KosmoJS fully supports this pattern-you can define types in separate files, import them where needed, and use them for validation just like inline types.
Suppose you have a file defining user-related types:
export type UserProfile = {
name: TRefine<string, { minLength: 1, maxLength: 255 }>;
email: TRefine<string, { format: "email" }>;
};
export type UserPreferences = {
theme: "light" | "dark";
notifications: NotificationPreferences;
};
type NotificationPreferences = {
enabled: boolean;
};And another file defining API payload wrappers:
import type { UserProfile, UserPreferences } from "./user";
export type Payload<T> = {
data: T;
meta: {
pagination?: {
page: number;
limit: number;
total: number;
};
cache: {
ttl: number;
revalidate: boolean;
};
};
};
export type User = {
id: number;
profile: UserProfile;
preferences: UserPreferences;
posts: Post[];
};
export type Post = {
id: TRefine<number, { minimum: 1, multipleOf: 1 }>;
title: string;
tags: { id: string; name: string }[];
stats?: { views: number; likes: number };
};Now you can use these types in any route by importing them:
import { defineRoute } from "@front/{api}/users";
import type { User, Payload } from "@front/types/api-payload";
export default defineRoute(({ POST }) => [
POST<
Payload<User>
>(async (ctx) => {
// ctx.payload is fully validated as Payload<User>
// This includes the generic type parameter resolution
const user = ctx.payload.data;
}),
]);KosmoJS's type-to-schema conversion handles complex type constructs including generics, unions, intersections, and deeply nested structures.
When you use Payload<User>, the generator resolves the generic type parameter, traces through all the referenced types (including UserProfile and UserPreferences), and generates a complete validation schema that validates the entire structure.

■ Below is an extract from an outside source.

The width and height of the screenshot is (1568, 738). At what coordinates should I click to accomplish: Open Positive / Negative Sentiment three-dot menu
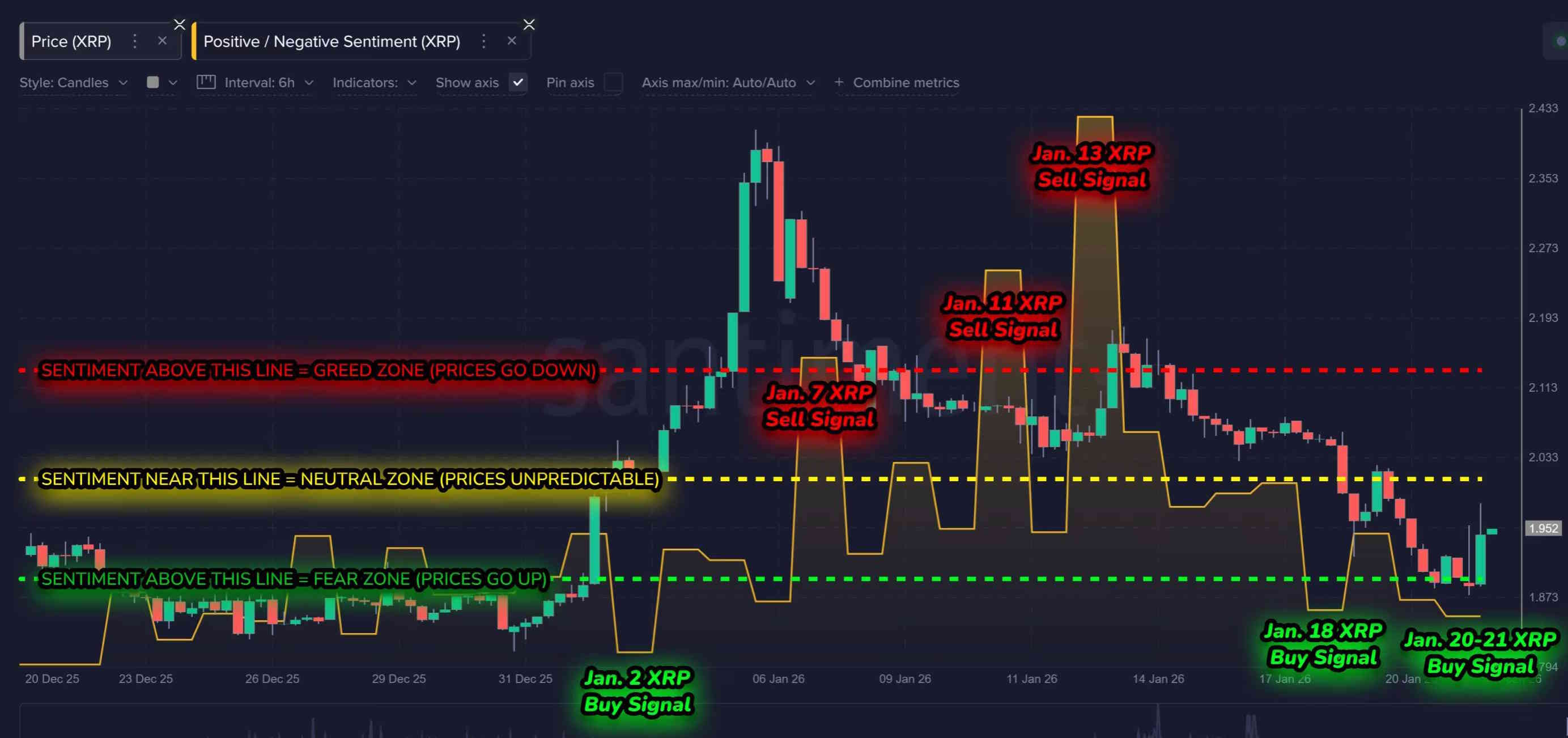(483, 41)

This means you can build a library of reusable types that encode your domain model and validation rules once, then reference them throughout your API.
Changes to these type definitions automatically update the validation behavior everywhere they're used.
Different routes can use the same generic type with different parameters:
import { defineRoute } from "@front/{api}/posts";
import type { Post, Payload } from "@front/types/api-payload";
export default defineRoute(({ POST }) => [
POST<
Payload<Post>
>(async (ctx) => {
// ctx.payload is fully validated as Payload<Post>
const post = ctx.payload.data;
}),
]);Both routes benefit from the same payload wrapper structure with its metadata and pagination fields, but validate different data types within that structure.
This composability makes your validation logic both DRY and maintainable.